We are missing our family, our friends and our work colleagues as a result of the tough lockdown restrictio­ns imposed upon us.

But while they will remain in place in Wales for at least the next three weeks, work has been going on behind the scenes to plan for when many of these measures are finally eased.

Yesterday the Welsh Government revealed a new strategy which sets out how people in Wales can live and work alongside the virus while simultaneo­usly containing its spread. It highlights how “testing, tracking and tracing” measures will need to be rolled out in every Welsh community, and will require each of us to play a part in successful­ly limiting the harm the disease can cause.

The long-awaited plan includes increasing testing capacity in Wales to 20,000 per day, up from the current capacity of 5,000. It also states that a 1,000-strong workforce will be needed to carry out effective contact tracing of cases.

While the publicatio­n of this strategy will be widely welcomed by both those in government and its opposition, questions remain about how it will work in practice.

The Welsh Government has a history for making grand promises and failing to keep them. Two months ago, First Minister Mark Drakeford a target to test 9,000 people a day by the end of April.

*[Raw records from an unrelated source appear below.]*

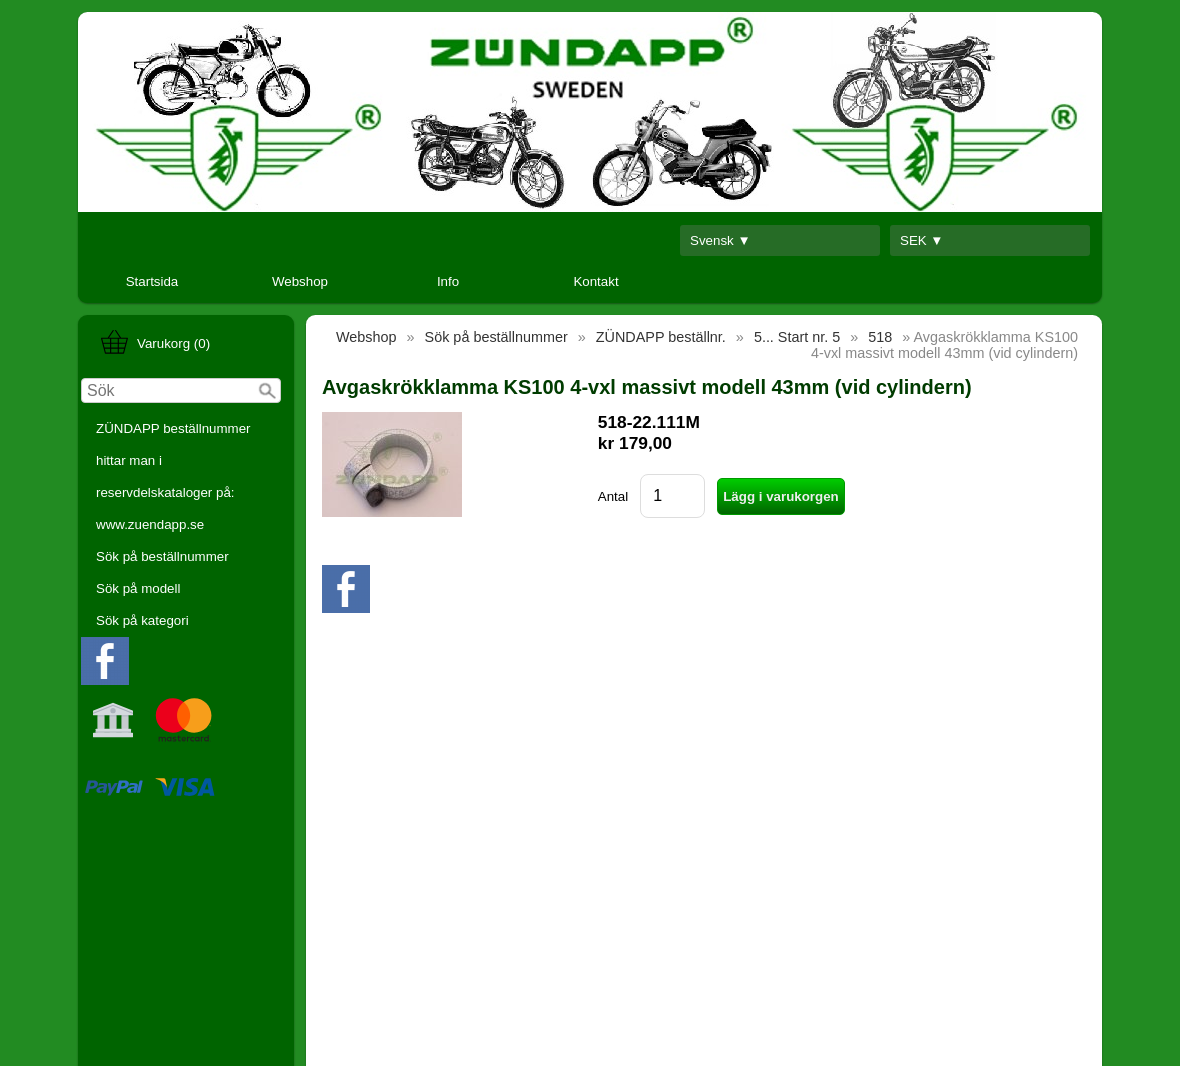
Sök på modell (138, 588)
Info (448, 281)
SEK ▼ (922, 240)
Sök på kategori (142, 620)
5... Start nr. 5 (797, 337)
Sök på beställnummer (162, 556)
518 (880, 337)
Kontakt (595, 281)
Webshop (300, 281)
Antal (613, 496)
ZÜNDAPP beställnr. (661, 337)
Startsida (152, 281)
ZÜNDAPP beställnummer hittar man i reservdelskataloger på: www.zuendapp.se (173, 476)
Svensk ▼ (720, 240)
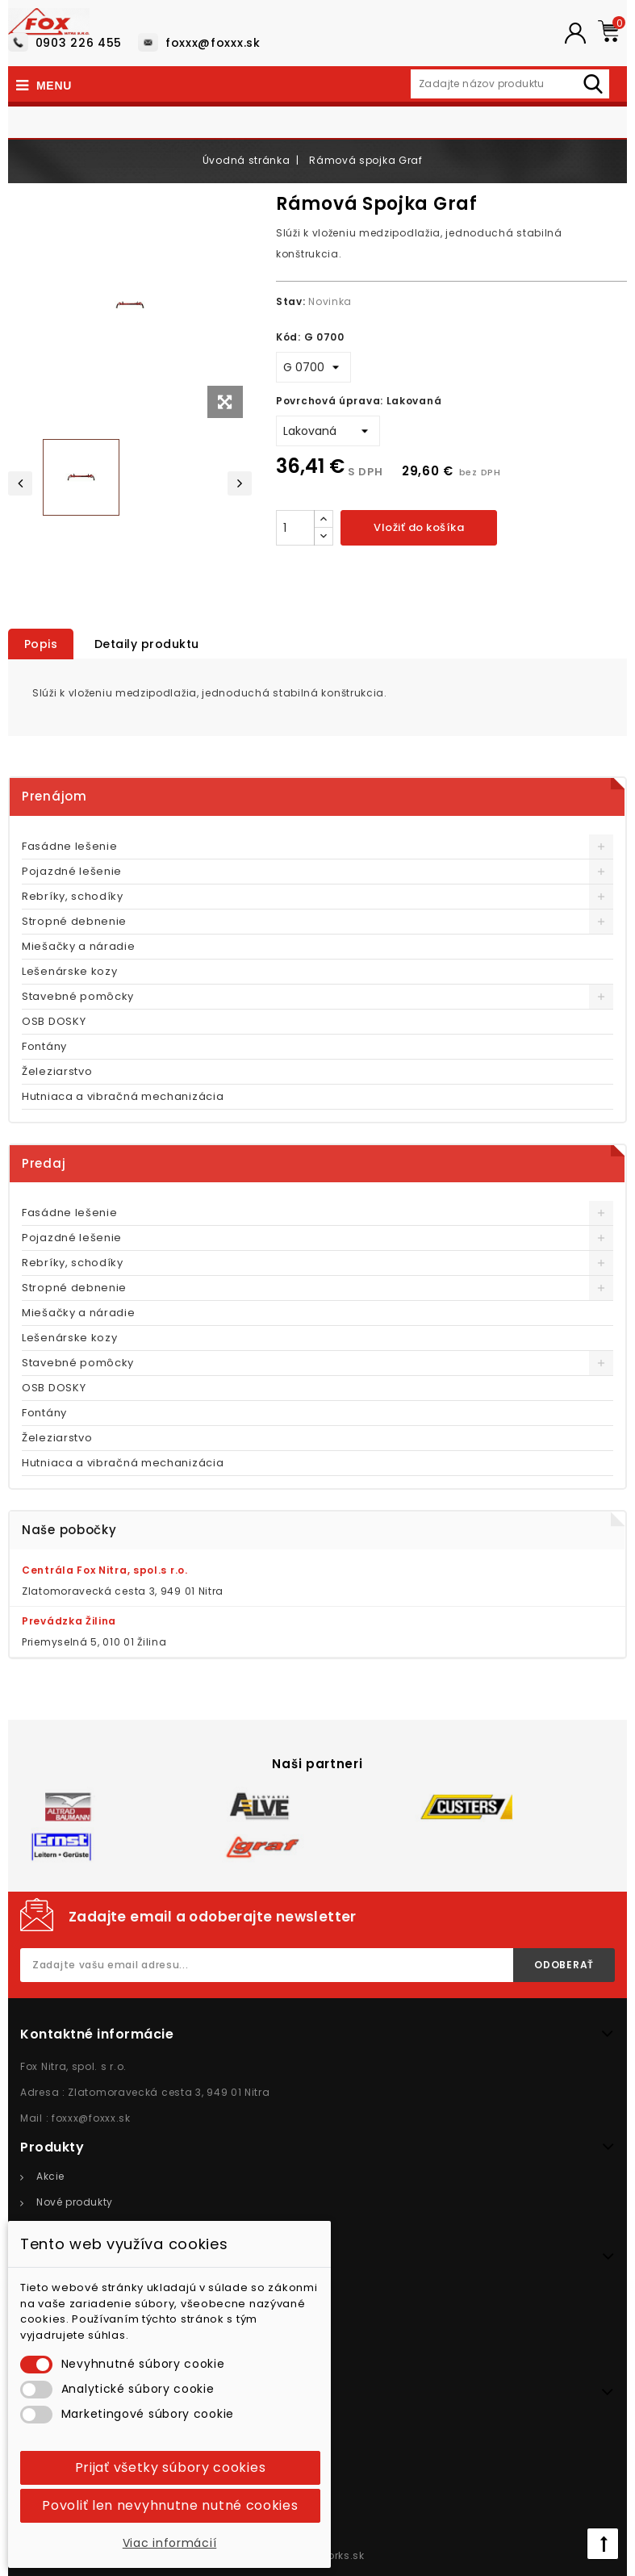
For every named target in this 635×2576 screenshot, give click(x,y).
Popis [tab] (41, 644)
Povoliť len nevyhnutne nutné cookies (170, 2505)
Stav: (291, 301)
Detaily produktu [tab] (147, 644)
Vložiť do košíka (419, 527)
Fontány (44, 1046)
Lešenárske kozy (70, 971)
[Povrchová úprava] (328, 431)
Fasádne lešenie (70, 846)
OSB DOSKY (54, 1021)
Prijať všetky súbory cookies (170, 2467)
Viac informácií (170, 2543)
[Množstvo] (295, 528)
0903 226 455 (79, 43)
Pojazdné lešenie (72, 871)
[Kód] (313, 367)
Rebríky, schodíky (72, 896)
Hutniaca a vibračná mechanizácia (123, 1096)
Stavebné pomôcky (78, 996)
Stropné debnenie (74, 921)
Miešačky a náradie (79, 946)
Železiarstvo (57, 1071)
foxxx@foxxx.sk (213, 43)
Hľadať (597, 82)
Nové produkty (74, 2202)
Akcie (50, 2176)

However, thanks in part to a collapsed deal with global pharmaceut­ical company Roche, we are still way, way short of that amount.

According to Public Health Wales (PHW), just 1,087 people were tested on Tuesday, a figure which pales in comparison to the testing being carried out across the border in England.

It could also be argued that this plan lacks clarity about how it will be carried out at a local level, and how quickly testing, tracing and isolating must take place to be truly effective.

While the intention and direction is right in this strategy, the devil is in the detail – and sadly, this plan lacks a great deal of it.

If we are to truly end this lockdown and return to some sense of normality, we will need a mammoth collective effort to identify suspected Covid-19 cases early on, to report them to the relevant authoritie­s as quickly as possible and to use the data available to reduce the spread in a coordinate­d fashion. It’s not going to be straightfo­rward whichever way you look at it.